Work order ▸ Beginning with the line that holds "Given: Toggle the" and ending with the last line, please repeat the entries exactly and omit the pictures.

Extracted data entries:
☆ ☆ ☆ ☆ ☆
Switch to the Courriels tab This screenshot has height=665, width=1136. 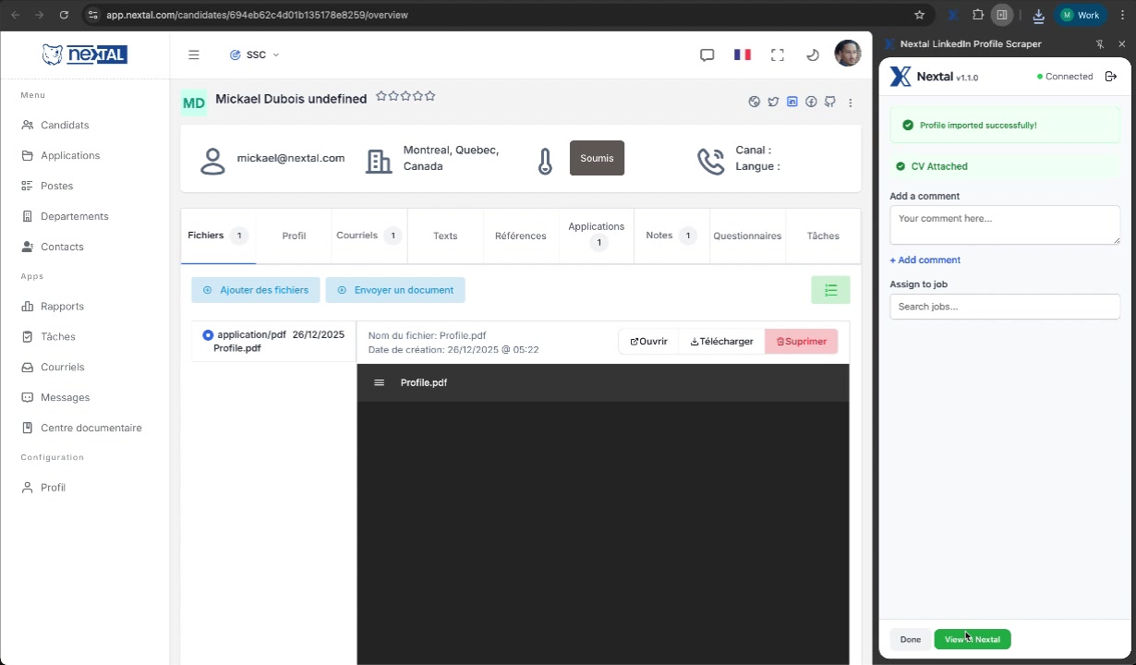tap(368, 236)
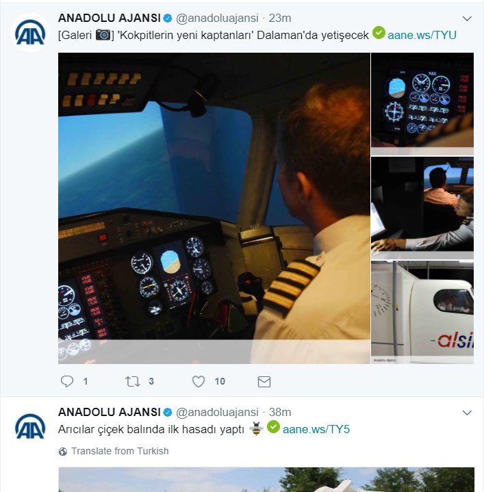The width and height of the screenshot is (484, 492).
Task: Click verified badge beside first ANADOLU AJANSI name
Action: click(168, 18)
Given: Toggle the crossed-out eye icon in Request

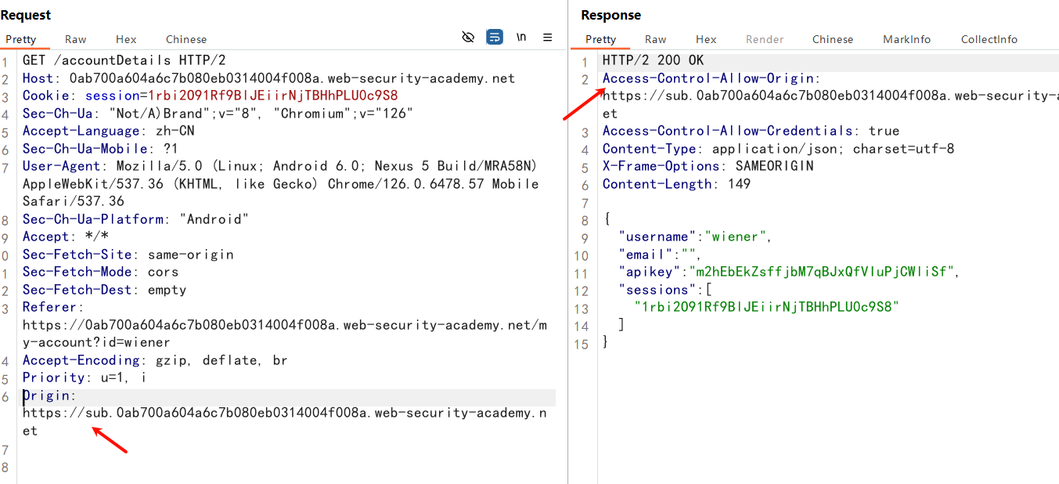Looking at the screenshot, I should click(468, 38).
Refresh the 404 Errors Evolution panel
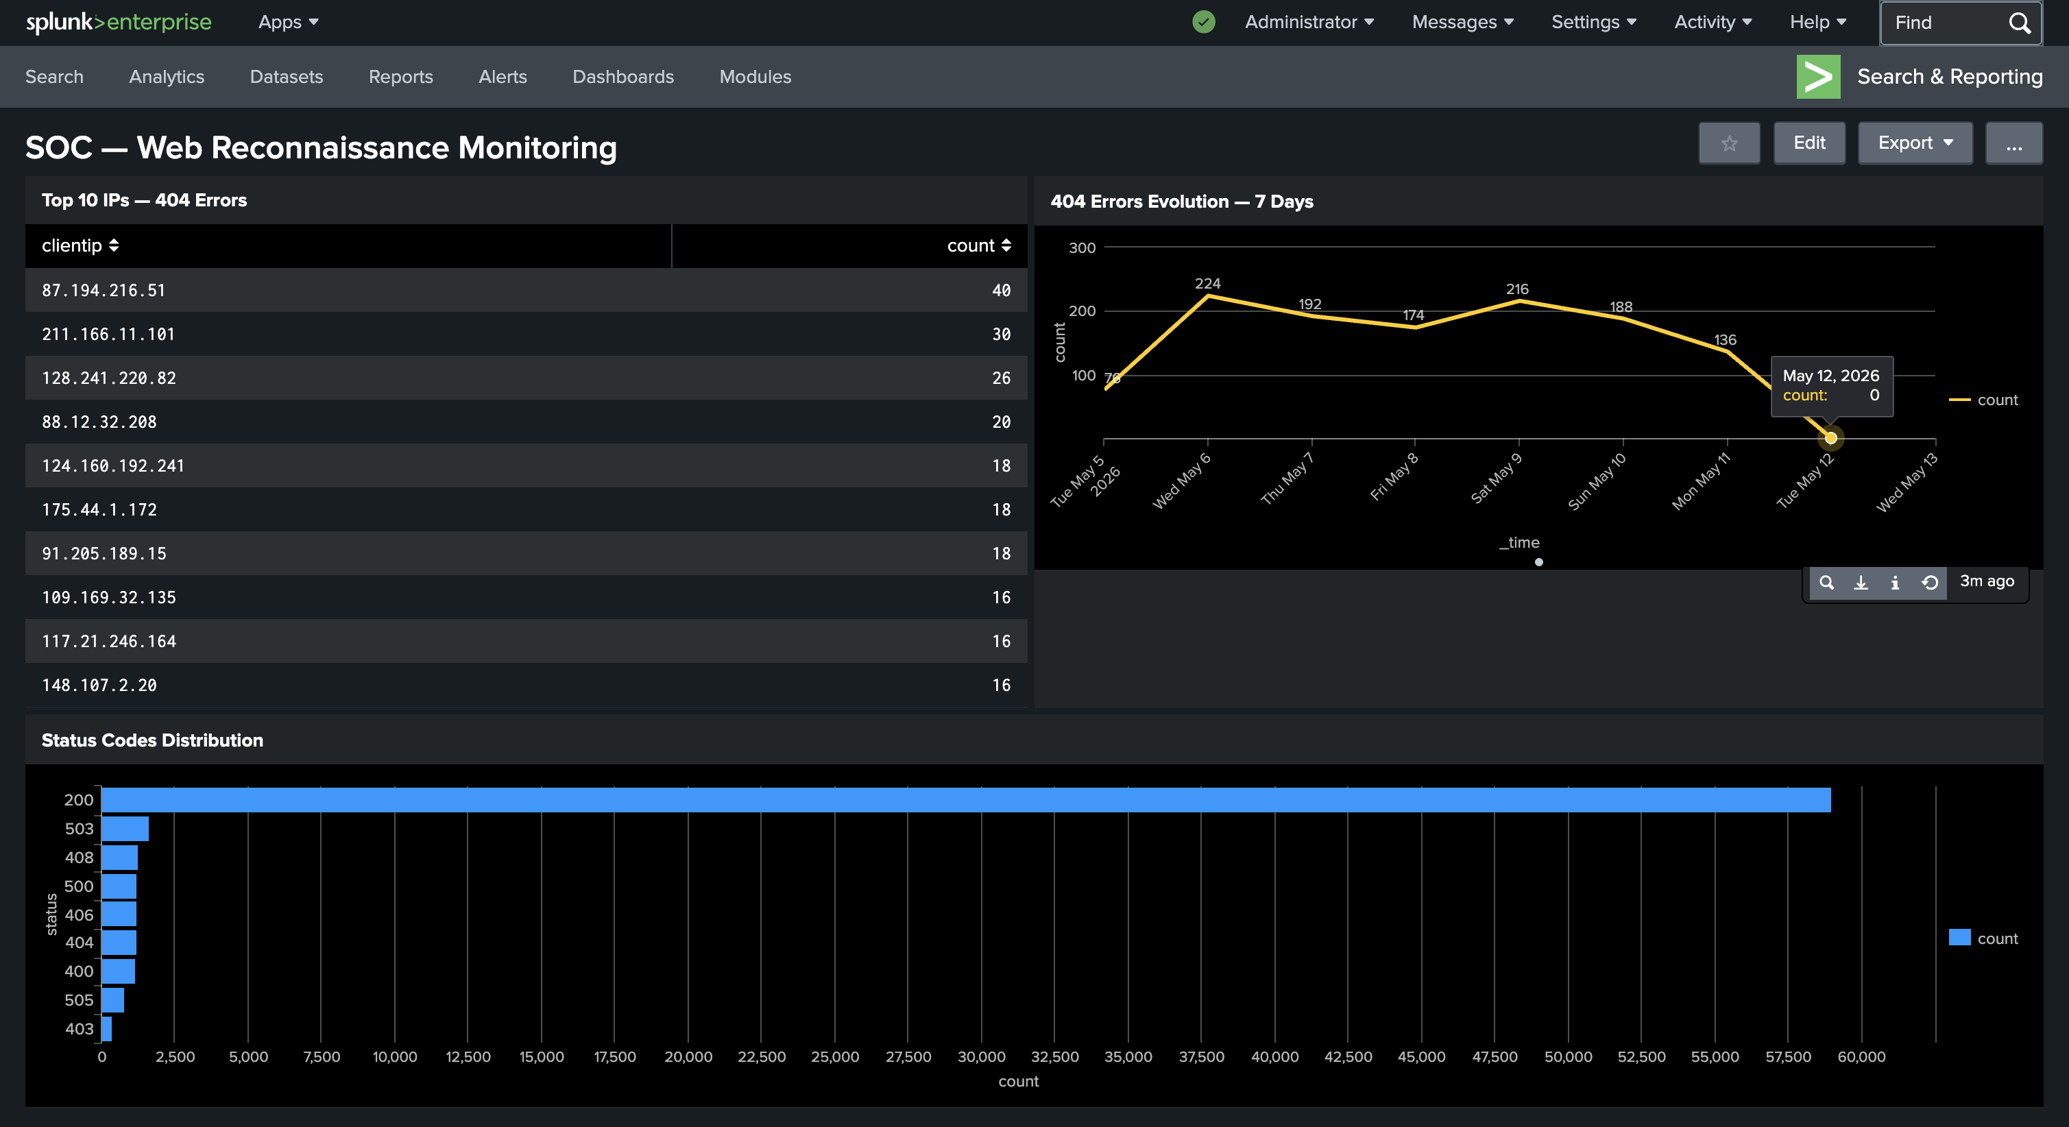Image resolution: width=2069 pixels, height=1127 pixels. pyautogui.click(x=1929, y=582)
☆ ☆ ☆ ☆ ☆
Task output ▸
Given: Toggle the crossed-out eye icon in Request

Looking at the screenshot, I should click(468, 38).
Refresh the 404 Errors Evolution panel
Image resolution: width=2069 pixels, height=1127 pixels. pyautogui.click(x=1929, y=582)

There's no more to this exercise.